* [GIVEN REQUEST] Rewrite everything in the data from the line containing "This screenshot has width=635, height=447." down to the line containing "[x=475, y=431]", including the requests. Shift each coordinate in the answers by adding 79 to it, and leave all other text unchanged.

--------------------------------------------------

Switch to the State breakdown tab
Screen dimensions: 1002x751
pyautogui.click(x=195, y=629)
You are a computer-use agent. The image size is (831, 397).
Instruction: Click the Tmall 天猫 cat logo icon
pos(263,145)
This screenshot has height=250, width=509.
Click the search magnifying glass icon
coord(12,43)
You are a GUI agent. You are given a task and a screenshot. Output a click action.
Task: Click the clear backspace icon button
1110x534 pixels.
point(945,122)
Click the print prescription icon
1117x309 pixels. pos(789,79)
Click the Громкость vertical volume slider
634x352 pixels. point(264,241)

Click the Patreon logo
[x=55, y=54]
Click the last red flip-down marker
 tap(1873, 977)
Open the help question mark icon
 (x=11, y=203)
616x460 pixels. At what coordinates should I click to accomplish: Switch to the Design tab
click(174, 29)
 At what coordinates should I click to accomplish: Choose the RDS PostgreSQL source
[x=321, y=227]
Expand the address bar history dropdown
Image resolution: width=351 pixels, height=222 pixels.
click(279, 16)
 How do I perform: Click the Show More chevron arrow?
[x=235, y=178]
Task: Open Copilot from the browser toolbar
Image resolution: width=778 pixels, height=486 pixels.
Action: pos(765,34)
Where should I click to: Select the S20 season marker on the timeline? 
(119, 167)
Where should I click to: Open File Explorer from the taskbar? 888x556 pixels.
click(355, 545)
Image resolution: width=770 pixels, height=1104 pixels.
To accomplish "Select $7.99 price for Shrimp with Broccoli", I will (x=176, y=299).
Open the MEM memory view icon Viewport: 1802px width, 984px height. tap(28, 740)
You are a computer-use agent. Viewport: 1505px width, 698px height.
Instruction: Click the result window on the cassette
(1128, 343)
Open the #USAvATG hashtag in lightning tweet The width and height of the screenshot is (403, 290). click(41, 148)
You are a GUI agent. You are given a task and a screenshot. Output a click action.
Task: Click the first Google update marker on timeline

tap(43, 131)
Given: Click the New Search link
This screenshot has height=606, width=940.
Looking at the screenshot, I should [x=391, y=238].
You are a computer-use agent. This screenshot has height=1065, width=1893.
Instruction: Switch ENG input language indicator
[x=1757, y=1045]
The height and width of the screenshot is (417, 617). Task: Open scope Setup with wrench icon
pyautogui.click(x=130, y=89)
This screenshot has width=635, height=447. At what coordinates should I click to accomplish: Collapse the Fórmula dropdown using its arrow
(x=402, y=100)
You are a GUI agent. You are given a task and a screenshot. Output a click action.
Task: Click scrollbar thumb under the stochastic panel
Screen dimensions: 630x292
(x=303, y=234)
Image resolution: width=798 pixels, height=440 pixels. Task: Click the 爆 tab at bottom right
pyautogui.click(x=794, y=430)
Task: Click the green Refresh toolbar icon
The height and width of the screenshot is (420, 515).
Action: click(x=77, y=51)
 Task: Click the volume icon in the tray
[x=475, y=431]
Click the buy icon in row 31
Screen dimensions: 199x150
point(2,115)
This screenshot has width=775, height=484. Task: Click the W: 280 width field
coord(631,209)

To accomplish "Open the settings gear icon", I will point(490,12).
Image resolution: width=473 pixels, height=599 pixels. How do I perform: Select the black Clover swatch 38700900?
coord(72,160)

--------------------------------------------------

* [SOLUTION FOR THIS PROBLEM]
This screenshot has width=635, height=447. At what coordinates should I click to accomplish: Collapse the Fórmula dropdown using its arrow
(x=481, y=179)
You are a GUI agent. You are given a task and a screenshot. Output a click action.
Task: Click scrollbar thumb under the stochastic panel
Screen dimensions: 630x292
(x=382, y=313)
Image resolution: width=798 pixels, height=440 pixels. Task: Click the 爆 tab at bottom right
pyautogui.click(x=873, y=509)
Task: Click the green Refresh toolbar icon
The height and width of the screenshot is (420, 515).
Action: click(x=156, y=130)
 Task: Click the volume icon in the tray
[x=554, y=510]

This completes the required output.